Christian Weise leitet das Raphaelhaus seit 2002 |
Warum wurde das Raphaelhaus
vor 100 Jahren gegründet?
Andrea Hörning: Weil es
damals mit August Thyssen noch einen katholischen Unternehmer gab, der etwas
für die Kinder seiner Arbeiter und später auch für andere Kinder Mülheims tun
wollte. Damals wurde die Vereinigte August-Thyssen-Stiftung gegründet, von der
wir bis heute getragen werden. Der Vorläufer des Raphaelhauses wurde aber schon
1858 in der Pfarrgemeinde St. Mariae Geburt vom Pastor Kaspar Wolff und den
Elisabeth-Schwestern gegründet. Sie sahen, dass immer mehr Kinder aus armen
Familien im Zuge der Industrialisierung sozial und emotional zu verwahrlosen
drohten.
Nehmen Sie heute Waisenkinder
auf, deren Eltern gestorben sind?
Christian Weise: Nein, es
handelt sich um Kinder, die aus sozial benachteiligten und emotional belasteten
Elternhäusern kommen, in denen sie zum Beispiel Gewalt, Missbrauch oder
Vernachlässigung erfahren haben. In unseren Wohngruppen und Außenwohngruppen
leben Kinder und Jugendliche zwischen 6 und 19 Jahren. Wir betreiben aber auch
eine Kindertagesstätte mit 40 Plätzen und bieten darüber hinaus ambulante
Familienhilfe an.
Vor welchen
Herausforderungen stehen Sie und Ihre 58 Kollegen im Raphaelhaus?
Andrea Hörning: Viele der
Kinder und Jugendlichen, die bei uns sind, müssen sozial und emotional erst mal
nachtanken, um sich als Persönlichkeit zu stabilisieren. Viele sind durch die
Erfahrungen in ihrem Elternhaus traumatisiert und entwickeln deshalb oft eine
Bindungsstörung, weil sie ihr Urvertrauen verloren haben. Hier versuchen wir
als Pädagogen, Erzieher, Sozialarbeiter, Psychologen und Heilpädagogen mit
einer persönlichkeitsstärkenden Erlebnis-Pädagogik gegenzusteuern und seelische
Verletzungen durch positive Erfahrungen zu heilen.
Warum haben Sie zu ihrem
100. Geburtstag einen Fachtag rund um das Thema Digitatlisierung zwischen
Kompetenz und Sucht veranstaltet?
Christian Weise: Weil wir
zwar eine alte Institution sind, aber als Einrichtung der Kinder- und
Jugendhilfe täglich an unserer Zukunft arbeiten und uns so von Berufs wegen
eine jugendliche Frische bewahrt haben. Wir können in unserer Arbeit mit den
Jugendlichen, in der auch der Umgang mit Cyber-Mobbing oder der exzessiven
Nutzung von Internet, Computer und Smartphone eine Rolle spielt, an dem Thema
Digitalisierung nicht vorbeikommen. Ich stelle immer wieder fest, dass
Jugendliche heute ein hohes technisches Wissen haben und in der Theorie die Chancen
und Risiken der Digitalisierung kennen, aber in der Praxis dann doch oft
blauäugig agieren, weil sie einfach dazu gehören wollen.

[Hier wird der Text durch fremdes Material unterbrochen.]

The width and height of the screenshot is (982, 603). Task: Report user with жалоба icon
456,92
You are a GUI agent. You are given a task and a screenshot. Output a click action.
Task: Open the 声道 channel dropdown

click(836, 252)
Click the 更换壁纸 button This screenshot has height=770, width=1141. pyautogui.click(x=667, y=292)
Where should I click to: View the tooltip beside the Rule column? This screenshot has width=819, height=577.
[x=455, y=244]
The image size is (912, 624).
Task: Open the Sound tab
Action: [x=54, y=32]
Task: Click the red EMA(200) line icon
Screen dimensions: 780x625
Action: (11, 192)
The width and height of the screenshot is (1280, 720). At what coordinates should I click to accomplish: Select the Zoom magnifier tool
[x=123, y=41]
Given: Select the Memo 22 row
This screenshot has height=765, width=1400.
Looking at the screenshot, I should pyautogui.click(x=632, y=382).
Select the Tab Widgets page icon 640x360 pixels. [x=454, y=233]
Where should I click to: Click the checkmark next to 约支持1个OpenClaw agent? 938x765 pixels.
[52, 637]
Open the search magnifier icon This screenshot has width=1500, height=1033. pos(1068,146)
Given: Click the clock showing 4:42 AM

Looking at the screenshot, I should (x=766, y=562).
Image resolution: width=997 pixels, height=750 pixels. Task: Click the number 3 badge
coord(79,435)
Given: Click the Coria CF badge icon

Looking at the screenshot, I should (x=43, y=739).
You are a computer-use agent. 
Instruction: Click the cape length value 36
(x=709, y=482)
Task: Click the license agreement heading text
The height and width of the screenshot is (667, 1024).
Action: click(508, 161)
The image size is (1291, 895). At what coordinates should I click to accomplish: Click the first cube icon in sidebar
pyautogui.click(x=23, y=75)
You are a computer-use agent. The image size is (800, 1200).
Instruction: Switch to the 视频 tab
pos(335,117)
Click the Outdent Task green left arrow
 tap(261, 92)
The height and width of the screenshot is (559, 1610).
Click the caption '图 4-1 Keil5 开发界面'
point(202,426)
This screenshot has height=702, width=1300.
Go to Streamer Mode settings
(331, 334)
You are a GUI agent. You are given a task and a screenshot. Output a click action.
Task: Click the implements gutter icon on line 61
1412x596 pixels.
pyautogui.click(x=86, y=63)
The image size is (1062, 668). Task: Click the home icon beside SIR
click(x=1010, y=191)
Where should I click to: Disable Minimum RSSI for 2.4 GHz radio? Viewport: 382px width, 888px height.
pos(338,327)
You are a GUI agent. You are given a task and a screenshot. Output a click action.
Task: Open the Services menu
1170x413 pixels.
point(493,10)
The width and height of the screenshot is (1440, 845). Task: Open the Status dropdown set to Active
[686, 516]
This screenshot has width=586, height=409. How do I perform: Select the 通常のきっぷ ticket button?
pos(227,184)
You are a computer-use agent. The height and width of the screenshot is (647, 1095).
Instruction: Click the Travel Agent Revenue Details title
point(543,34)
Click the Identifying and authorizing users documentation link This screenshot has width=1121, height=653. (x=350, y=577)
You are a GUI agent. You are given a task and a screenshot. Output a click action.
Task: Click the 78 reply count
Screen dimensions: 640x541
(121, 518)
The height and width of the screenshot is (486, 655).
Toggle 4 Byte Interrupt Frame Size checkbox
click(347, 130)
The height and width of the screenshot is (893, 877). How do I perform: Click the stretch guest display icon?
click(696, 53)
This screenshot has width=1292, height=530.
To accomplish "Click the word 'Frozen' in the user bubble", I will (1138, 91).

Welche Erkenntnis hat Ihnen
der Fachtag gebracht?
Andrea Hörning: Dass wir
auch im Zeitalter der Digitalisierung mit unserer Erlebnispädagogik richtig
liegen, indem wir Jugendlichen wichtige Frei,- Spiel- und Erfahrungsräume
bietet, damit sie sich zu einer stabilen Persönlichkeit zu entwickeln. Unsere Arbeit basiert auf
einem guten, persönlichkeitsstärkenden und vor allem verlässlichen
Beziehungsangebot. Durch dieses
Beziehungsangebot erleben die jungen Menschen im Haus oft das erste Mal, dass
sie sich auf Erwachsene verlassen können, dass Versprechen eingehalten werden,
dass man keine Angst haben muss, wenn „Fehler“ passieren. Die Erlebnispädagogik
ist ein tolles Konzept, um Erfahrungen zu machen und seine Erfahrungen
ausweiten zu können, um Vertrauen wieder aufbauen zu können.
Christian Weise: Mir ist
verstärkt bewusst geworden, dass die bei uns lebenden Kinder und Jugendlichen
früher erwachsen werden müssen, als ihre Altersgenossen, die in der Regel immer
länger im Elternhaus bleiben. Das ist für unsere Bewohner und Kollegen eine
besondere Herausforderung, die sie gemeinsam meistern müssen.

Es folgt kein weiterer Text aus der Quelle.